I personally keep a bottle of spray on anti-fog in my gearbag to use when it rains. I can quickly and easily spray it on and wipe it all over the lens quickly even during the rain. You can pick up some on Amazon here: https://amzn.to/2XGfgWk
– Bring a Poncho
You have to make sure you are protecting yourself from the rain as well. No one wants to play in soggy clothes and having some emergency rain gear available is super handy!
I like to keep a camo poncho on hand as I play a lot of scenario paintball in the woods and on large fields. I can quickly and easily throw on the poncho in the middle of an event without worrying about getting too wet. I also use rain paints as well as the poncho only really goes down to my thighs.
Keep in mind that the poncho hood may make your mask fog up faster as it could limit the airflow in and around your mask.
– Bring Extra Clothes and Shoes
Regardless if it rains or not, I bring a spare set of clothes and shoes. Having a set of nice clean and dry clothes will make the trip back home comfortable and won’t anger your parents/spouse.
Not only that, you don’t want to sit in cold wet clothes for too long or you may run the risk of getting sick. If you know it is going to rain, bring some towels and extra sets of clothes just in case.
Tips for Playing Paintball in the Rain
Playing in the rain adds extra challenges to the game as your vision can be limited and accuracy will get worse. But here are some best practices when playing in the rain.
– Faster Paced Games
Your time on the field will be limited due to fogging and how long your paintballs will last in the rain. The last thing you want to do is have a slow paced game where everyone is sitting back and moving slow.
You will also have to get closer to your opponents as your effective shooting range will be reduced. You won’t be able to shoot your paintballs as far or as accurately as the rain in the air will start to slow the paintballs down with every rain drop they hit.
– Be Prepared to Shoot A lot of Paint
Because your accuracy is diminished, you may have to compensate with volume. I’m not saying you should sit back and just shoot, but from my experiences you will probably shoot 15% to 30% more paintballs while it rains just to compensate for the accuracy loss.
– Watch Your Step
When playing in the Rain, puddles will form and the ground will get muddy. If you don’t wan’t to go home a complete mess, be mindful of where you step!

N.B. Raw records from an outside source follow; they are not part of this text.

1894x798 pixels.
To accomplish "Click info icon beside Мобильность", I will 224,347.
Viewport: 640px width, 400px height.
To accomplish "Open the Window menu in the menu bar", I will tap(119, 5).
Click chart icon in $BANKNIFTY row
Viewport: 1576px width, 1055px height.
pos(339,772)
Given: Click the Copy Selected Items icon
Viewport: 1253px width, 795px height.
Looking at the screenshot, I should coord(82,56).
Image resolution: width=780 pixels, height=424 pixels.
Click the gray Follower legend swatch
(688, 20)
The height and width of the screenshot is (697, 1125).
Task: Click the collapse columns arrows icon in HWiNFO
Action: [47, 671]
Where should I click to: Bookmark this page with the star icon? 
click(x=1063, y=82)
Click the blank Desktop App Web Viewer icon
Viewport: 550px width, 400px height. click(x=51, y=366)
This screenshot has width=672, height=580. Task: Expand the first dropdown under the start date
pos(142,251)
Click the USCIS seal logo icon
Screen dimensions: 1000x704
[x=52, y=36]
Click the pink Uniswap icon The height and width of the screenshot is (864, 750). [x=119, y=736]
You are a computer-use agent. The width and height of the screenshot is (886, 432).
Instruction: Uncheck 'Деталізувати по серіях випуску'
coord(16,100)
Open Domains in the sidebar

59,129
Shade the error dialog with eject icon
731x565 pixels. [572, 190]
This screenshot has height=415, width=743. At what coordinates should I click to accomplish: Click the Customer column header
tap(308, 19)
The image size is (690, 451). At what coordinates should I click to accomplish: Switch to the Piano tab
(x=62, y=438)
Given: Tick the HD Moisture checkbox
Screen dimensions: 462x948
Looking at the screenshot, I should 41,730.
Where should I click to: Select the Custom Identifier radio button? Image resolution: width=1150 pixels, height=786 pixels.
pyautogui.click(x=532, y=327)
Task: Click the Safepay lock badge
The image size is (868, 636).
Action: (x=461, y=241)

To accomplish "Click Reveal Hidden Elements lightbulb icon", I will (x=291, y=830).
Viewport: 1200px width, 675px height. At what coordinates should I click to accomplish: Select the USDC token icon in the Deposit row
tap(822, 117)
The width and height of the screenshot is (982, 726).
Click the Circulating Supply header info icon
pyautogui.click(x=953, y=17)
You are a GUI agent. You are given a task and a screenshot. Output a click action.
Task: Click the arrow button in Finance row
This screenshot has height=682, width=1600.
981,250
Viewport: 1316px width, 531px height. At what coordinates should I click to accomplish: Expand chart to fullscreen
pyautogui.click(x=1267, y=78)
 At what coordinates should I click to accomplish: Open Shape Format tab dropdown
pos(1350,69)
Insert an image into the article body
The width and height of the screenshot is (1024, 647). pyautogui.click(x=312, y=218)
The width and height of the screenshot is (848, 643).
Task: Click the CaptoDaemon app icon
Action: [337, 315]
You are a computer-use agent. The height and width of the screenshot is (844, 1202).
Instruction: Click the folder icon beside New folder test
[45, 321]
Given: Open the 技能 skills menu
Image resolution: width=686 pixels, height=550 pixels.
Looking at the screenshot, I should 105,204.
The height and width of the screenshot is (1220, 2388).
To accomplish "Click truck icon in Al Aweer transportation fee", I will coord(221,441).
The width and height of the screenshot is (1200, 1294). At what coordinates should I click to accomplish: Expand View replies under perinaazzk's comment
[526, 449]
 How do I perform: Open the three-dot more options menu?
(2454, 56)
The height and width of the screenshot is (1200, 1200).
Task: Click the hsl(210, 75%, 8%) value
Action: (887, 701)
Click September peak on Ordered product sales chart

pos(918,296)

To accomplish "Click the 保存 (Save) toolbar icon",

Also, be careful when running through the muddy field and puddles as you could slip and fall. The last thing you want is slip in some mud and end up landing flat on your butt in the middle of a game.
– Just Know When to Call it
The Rain may get so bad that you just won’t be able to safely play at all. The wind may be blowing the bunkers around or just making your paintballs go wild and possibly go over the safety net.
Sometimes, you just have to wait for the rain to subside or call it a day. Every outdoor field I have gone to has given me a free pass for regular gameplay to come back anther day if the rain just won’t go away.
Come back another day and play ball then, no need to push through unpleasant weather conditions to try and have fun. Paintball is best played on bright and clear days when it isn’t all wet and gross.